- _REQUIREMENT_
Please output the data exactly, without omitting anything.

- _PROVIDED DATA_
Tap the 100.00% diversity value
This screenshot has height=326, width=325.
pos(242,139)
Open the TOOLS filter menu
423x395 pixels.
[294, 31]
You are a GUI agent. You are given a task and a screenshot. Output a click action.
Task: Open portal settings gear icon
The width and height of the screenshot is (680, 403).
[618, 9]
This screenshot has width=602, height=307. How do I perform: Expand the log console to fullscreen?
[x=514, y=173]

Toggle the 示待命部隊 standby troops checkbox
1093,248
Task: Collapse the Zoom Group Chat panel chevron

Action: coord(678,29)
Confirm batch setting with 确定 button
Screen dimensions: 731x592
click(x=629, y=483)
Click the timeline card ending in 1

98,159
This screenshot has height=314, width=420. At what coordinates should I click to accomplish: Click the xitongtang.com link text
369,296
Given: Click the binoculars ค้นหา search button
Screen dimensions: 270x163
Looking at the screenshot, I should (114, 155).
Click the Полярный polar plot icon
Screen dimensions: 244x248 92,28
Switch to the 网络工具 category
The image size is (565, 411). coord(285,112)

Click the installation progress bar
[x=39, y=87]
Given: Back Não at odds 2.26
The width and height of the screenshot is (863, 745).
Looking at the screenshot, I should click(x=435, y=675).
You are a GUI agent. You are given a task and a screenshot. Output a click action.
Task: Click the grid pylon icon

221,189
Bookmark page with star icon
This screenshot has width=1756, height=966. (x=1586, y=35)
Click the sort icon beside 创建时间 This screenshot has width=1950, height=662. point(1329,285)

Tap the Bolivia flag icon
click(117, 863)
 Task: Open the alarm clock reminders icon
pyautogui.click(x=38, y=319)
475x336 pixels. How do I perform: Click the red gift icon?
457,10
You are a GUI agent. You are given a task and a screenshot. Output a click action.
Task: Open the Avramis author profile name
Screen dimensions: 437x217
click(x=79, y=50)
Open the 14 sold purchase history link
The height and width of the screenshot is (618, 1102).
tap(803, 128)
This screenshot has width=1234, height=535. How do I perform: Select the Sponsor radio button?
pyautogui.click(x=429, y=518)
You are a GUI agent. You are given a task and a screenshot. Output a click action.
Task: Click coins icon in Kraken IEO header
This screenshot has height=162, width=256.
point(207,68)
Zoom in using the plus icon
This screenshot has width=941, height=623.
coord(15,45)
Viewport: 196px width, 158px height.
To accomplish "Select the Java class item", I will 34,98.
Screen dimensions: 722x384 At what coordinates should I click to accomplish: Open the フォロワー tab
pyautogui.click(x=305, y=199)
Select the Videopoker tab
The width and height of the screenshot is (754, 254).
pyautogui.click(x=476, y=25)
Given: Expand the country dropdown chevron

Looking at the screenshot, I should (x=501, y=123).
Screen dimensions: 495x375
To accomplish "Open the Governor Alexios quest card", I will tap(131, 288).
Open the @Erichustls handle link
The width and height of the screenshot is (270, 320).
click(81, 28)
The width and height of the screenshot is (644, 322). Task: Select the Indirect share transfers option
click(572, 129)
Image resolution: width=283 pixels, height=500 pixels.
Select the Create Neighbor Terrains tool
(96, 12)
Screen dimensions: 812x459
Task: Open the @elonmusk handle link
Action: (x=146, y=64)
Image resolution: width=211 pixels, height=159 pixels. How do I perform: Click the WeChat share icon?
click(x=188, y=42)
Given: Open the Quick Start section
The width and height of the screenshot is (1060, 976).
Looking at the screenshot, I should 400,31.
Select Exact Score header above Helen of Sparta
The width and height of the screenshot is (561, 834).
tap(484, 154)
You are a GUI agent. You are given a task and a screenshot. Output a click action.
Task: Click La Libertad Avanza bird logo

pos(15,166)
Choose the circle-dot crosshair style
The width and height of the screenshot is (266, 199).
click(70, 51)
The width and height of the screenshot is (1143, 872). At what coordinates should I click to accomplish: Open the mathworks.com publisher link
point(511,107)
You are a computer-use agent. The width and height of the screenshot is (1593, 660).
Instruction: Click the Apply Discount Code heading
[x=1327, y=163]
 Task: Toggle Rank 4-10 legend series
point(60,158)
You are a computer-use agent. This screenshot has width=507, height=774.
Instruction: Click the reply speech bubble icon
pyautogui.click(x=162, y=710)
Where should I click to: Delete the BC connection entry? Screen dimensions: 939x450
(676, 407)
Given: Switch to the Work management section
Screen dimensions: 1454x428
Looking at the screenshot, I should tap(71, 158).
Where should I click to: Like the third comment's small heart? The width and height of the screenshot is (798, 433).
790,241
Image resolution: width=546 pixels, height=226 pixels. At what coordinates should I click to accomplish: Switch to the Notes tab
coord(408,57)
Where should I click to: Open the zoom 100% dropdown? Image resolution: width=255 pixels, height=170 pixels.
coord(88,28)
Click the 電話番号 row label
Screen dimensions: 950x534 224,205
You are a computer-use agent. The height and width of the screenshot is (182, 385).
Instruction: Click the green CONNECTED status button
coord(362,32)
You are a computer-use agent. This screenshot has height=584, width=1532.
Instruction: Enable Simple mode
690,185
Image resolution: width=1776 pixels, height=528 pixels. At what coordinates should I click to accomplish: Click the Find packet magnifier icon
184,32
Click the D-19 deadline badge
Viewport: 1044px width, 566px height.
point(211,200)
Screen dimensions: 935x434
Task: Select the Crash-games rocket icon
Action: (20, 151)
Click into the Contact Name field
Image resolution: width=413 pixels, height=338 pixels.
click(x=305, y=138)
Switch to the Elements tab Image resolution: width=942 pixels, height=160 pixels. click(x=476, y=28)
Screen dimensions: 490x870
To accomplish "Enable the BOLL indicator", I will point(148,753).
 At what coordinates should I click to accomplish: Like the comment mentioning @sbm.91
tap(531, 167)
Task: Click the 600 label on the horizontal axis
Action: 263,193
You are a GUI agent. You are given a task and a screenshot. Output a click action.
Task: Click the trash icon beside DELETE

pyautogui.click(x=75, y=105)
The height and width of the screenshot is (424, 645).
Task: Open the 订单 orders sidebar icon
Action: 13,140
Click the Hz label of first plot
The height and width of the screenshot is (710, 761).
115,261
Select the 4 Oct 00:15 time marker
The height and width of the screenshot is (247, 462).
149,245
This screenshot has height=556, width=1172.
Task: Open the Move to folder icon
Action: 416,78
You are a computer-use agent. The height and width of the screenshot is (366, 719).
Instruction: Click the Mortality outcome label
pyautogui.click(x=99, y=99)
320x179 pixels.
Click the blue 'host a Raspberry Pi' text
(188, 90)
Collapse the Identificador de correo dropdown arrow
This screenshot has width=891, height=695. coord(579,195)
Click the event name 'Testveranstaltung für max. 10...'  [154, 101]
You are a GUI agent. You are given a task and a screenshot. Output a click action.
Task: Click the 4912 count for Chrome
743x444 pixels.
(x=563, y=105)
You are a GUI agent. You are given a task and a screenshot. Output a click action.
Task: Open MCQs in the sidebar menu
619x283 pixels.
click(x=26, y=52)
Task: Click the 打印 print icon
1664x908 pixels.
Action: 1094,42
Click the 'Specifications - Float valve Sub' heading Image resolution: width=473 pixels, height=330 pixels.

- _OUTPUT FOR THIS TASK_
Tap the 100.00% diversity value
This screenshot has height=326, width=325.
pos(242,139)
Open the TOOLS filter menu
423x395 pixels.
[294, 31]
You are a GUI agent. You are given a task and a screenshot. Output a click action.
Task: Open portal settings gear icon
The width and height of the screenshot is (680, 403).
[618, 9]
This screenshot has width=602, height=307. How do I perform: Expand the log console to fullscreen?
[x=514, y=173]

Toggle the 示待命部隊 standby troops checkbox
1093,248
Task: Collapse the Zoom Group Chat panel chevron

Action: coord(678,29)
Confirm batch setting with 确定 button
Screen dimensions: 731x592
click(x=629, y=483)
Click the timeline card ending in 1

98,159
This screenshot has height=314, width=420. At what coordinates should I click to accomplish: Click the xitongtang.com link text
369,296
Given: Click the binoculars ค้นหา search button
Screen dimensions: 270x163
Looking at the screenshot, I should (114, 155).
Click the Полярный polar plot icon
Screen dimensions: 244x248 92,28
Switch to the 网络工具 category
The image size is (565, 411). coord(285,112)

Click the installation progress bar
[x=39, y=87]
Given: Back Não at odds 2.26
The width and height of the screenshot is (863, 745).
Looking at the screenshot, I should click(x=435, y=675).
You are a GUI agent. You are given a task and a screenshot. Output a click action.
Task: Click the grid pylon icon

221,189
Bookmark page with star icon
This screenshot has width=1756, height=966. (x=1586, y=35)
Click the sort icon beside 创建时间 This screenshot has width=1950, height=662. point(1329,285)

Tap the Bolivia flag icon
click(117, 863)
 Task: Open the alarm clock reminders icon
pyautogui.click(x=38, y=319)
475x336 pixels. How do I perform: Click the red gift icon?
457,10
You are a GUI agent. You are given a task and a screenshot. Output a click action.
Task: Open the Avramis author profile name
Screen dimensions: 437x217
click(x=79, y=50)
Open the 14 sold purchase history link
The height and width of the screenshot is (618, 1102).
tap(803, 128)
This screenshot has width=1234, height=535. How do I perform: Select the Sponsor radio button?
pyautogui.click(x=429, y=518)
You are a GUI agent. You are given a task and a screenshot. Output a click action.
Task: Click coins icon in Kraken IEO header
This screenshot has height=162, width=256.
point(207,68)
Zoom in using the plus icon
This screenshot has width=941, height=623.
coord(15,45)
Viewport: 196px width, 158px height.
To accomplish "Select the Java class item", I will 34,98.
Screen dimensions: 722x384 At what coordinates should I click to accomplish: Open the フォロワー tab
pyautogui.click(x=305, y=199)
Select the Videopoker tab
The width and height of the screenshot is (754, 254).
pyautogui.click(x=476, y=25)
Given: Expand the country dropdown chevron

Looking at the screenshot, I should (x=501, y=123).
Screen dimensions: 495x375
To accomplish "Open the Governor Alexios quest card", I will tap(131, 288).
Open the @Erichustls handle link
The width and height of the screenshot is (270, 320).
click(81, 28)
The width and height of the screenshot is (644, 322). Task: Select the Indirect share transfers option
click(572, 129)
Image resolution: width=283 pixels, height=500 pixels.
Select the Create Neighbor Terrains tool
(96, 12)
Screen dimensions: 812x459
Task: Open the @elonmusk handle link
Action: (x=146, y=64)
Image resolution: width=211 pixels, height=159 pixels. How do I perform: Click the WeChat share icon?
click(x=188, y=42)
Given: Open the Quick Start section
The width and height of the screenshot is (1060, 976).
Looking at the screenshot, I should 400,31.
Select Exact Score header above Helen of Sparta
The width and height of the screenshot is (561, 834).
tap(484, 154)
You are a GUI agent. You are given a task and a screenshot. Output a click action.
Task: Click La Libertad Avanza bird logo

pos(15,166)
Choose the circle-dot crosshair style
The width and height of the screenshot is (266, 199).
click(70, 51)
The width and height of the screenshot is (1143, 872). At what coordinates should I click to accomplish: Open the mathworks.com publisher link
point(511,107)
You are a computer-use agent. The width and height of the screenshot is (1593, 660).
Instruction: Click the Apply Discount Code heading
[x=1327, y=163]
 Task: Toggle Rank 4-10 legend series
point(60,158)
You are a computer-use agent. This screenshot has width=507, height=774.
Instruction: Click the reply speech bubble icon
pyautogui.click(x=162, y=710)
Where should I click to: Delete the BC connection entry? Screen dimensions: 939x450
(676, 407)
Given: Switch to the Work management section
Screen dimensions: 1454x428
Looking at the screenshot, I should tap(71, 158).
Where should I click to: Like the third comment's small heart? The width and height of the screenshot is (798, 433).
790,241
Image resolution: width=546 pixels, height=226 pixels. At what coordinates should I click to accomplish: Switch to the Notes tab
coord(408,57)
Where should I click to: Open the zoom 100% dropdown? Image resolution: width=255 pixels, height=170 pixels.
coord(88,28)
Click the 電話番号 row label
Screen dimensions: 950x534 224,205
You are a computer-use agent. The height and width of the screenshot is (182, 385).
Instruction: Click the green CONNECTED status button
coord(362,32)
You are a computer-use agent. This screenshot has height=584, width=1532.
Instruction: Enable Simple mode
690,185
Image resolution: width=1776 pixels, height=528 pixels. At what coordinates should I click to accomplish: Click the Find packet magnifier icon
184,32
Click the D-19 deadline badge
Viewport: 1044px width, 566px height.
point(211,200)
Screen dimensions: 935x434
Task: Select the Crash-games rocket icon
Action: (20, 151)
Click into the Contact Name field
Image resolution: width=413 pixels, height=338 pixels.
click(x=305, y=138)
Switch to the Elements tab Image resolution: width=942 pixels, height=160 pixels. click(x=476, y=28)
Screen dimensions: 490x870
To accomplish "Enable the BOLL indicator", I will point(148,753).
 At what coordinates should I click to accomplish: Like the comment mentioning @sbm.91
tap(531, 167)
Task: Click the 600 label on the horizontal axis
Action: 263,193
You are a GUI agent. You are given a task and a screenshot. Output a click action.
Task: Click the trash icon beside DELETE

pyautogui.click(x=75, y=105)
The height and width of the screenshot is (424, 645).
Task: Open the 订单 orders sidebar icon
Action: 13,140
Click the Hz label of first plot
The height and width of the screenshot is (710, 761).
115,261
Select the 4 Oct 00:15 time marker
The height and width of the screenshot is (247, 462).
149,245
This screenshot has height=556, width=1172.
Task: Open the Move to folder icon
Action: 416,78
You are a computer-use agent. The height and width of the screenshot is (366, 719).
Instruction: Click the Mortality outcome label
pyautogui.click(x=99, y=99)
320x179 pixels.
Click the blue 'host a Raspberry Pi' text
(188, 90)
Collapse the Identificador de correo dropdown arrow
This screenshot has width=891, height=695. coord(579,195)
Click the event name 'Testveranstaltung für max. 10...'  [154, 101]
You are a GUI agent. You are given a task and a screenshot. Output a click action.
Task: Click the 4912 count for Chrome
743x444 pixels.
(x=563, y=105)
You are a GUI agent. You are given a task and a screenshot. Output a click action.
Task: Open MCQs in the sidebar menu
619x283 pixels.
click(x=26, y=52)
Task: Click the 打印 print icon
1664x908 pixels.
Action: 1094,42
Click the 'Specifications - Float valve Sub' heading Image resolution: width=473 pixels, height=330 pixels.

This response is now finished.